"Bruce Arden" writes:
I have just had to reboot our filer for the second time in about 3 months. Both times the reboot failed with the error:
A CIFS I/O operation may be hung. Shutdown the system using halt
-d and report this incident to NetApp.
But I don't want to do a "halt -d". This causes a core dump which means that the filer may be down for about 10 mins. Is there a way of forcing a halt without using the -d switch (halt on its own just gives the CIFS error message again).

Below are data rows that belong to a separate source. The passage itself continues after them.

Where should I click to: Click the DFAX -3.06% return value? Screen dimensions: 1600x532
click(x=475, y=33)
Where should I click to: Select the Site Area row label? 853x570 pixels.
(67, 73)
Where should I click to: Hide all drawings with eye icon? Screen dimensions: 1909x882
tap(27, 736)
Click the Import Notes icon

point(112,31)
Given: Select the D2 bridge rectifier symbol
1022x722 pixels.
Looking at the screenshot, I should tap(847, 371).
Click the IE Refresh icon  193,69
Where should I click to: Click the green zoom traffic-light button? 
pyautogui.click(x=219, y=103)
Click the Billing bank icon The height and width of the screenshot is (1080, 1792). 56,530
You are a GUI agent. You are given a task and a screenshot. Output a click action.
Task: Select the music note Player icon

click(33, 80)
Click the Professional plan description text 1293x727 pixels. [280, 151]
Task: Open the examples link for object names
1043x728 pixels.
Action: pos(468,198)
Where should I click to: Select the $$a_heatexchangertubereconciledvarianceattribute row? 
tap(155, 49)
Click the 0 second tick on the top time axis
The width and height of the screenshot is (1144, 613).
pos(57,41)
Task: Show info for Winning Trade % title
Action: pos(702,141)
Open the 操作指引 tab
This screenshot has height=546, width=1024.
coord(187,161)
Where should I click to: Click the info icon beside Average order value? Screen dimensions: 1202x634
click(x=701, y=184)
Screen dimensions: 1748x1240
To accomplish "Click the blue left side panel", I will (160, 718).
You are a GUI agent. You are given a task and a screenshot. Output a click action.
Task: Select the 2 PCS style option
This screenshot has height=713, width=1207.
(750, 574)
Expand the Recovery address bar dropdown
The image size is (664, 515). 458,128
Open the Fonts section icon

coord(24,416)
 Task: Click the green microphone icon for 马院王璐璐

I'm currently running 5.3.1D5.
- Bruce
PS The problem that caused me to reboot was that I was getting the error "Cannot find logon server" from PCs trying to connect to the filer. The reboot fixed this. Any ideas?
A suggestion which won't solve your problems, but may help the boot time: move savecore to the end of /etc/rc; it speeds up availability after a boot at the potential expense of corrupting your coredump.
PS: I have seen the ``can't halt because filer is wedged on CIFS users'' problem on older 5.x releases (can't remember exact numbers), but I think we've been OK since 5.3 (now running combination of 5.3D19 and 5.3.2D4, with the latter on our more loaded systems). I know this contradicts your experience (since you're running 5.3.1D5), but you never know; 5.3.2Dx may have fixed something related to this. :-/
Luke Mewburn wrote:
...
But I don't want to do a "halt -d". This causes a core dump which means that the filer may be down for about 10 mins. Is there a way of forcing a halt without using the -d switch (halt on its own just gives the CIFS error message again). I'm currently running 5.3.1D5.
...
A suggestion which won't solve your problems, but may help the boot time: move savecore to the end of /etc/rc; it speeds up availability after a boot at the potential expense of corrupting your coredump.
My problem isn't with the time to do the savecore on reboot. This is relatively fast. But the generation of the coredump during the shutdown can take 10 mins. This is what I want to avoid.
Could I safely start the "halt -d" and then push the reset button?
Bruce
-- Bruce Arden arden@nortel.com Nortel, London Rd, Harlow, England +44 1279 40 2877
On Tue, 12 Oct 1999, Bruce Arden wrote:
Could I safely start the "halt -d" and then push the reset button?
Can you unshare everything wait slightly over 10 seconds and then power the filer off. I would say just power it off, but I don't know how much trust you place in the NVRAM.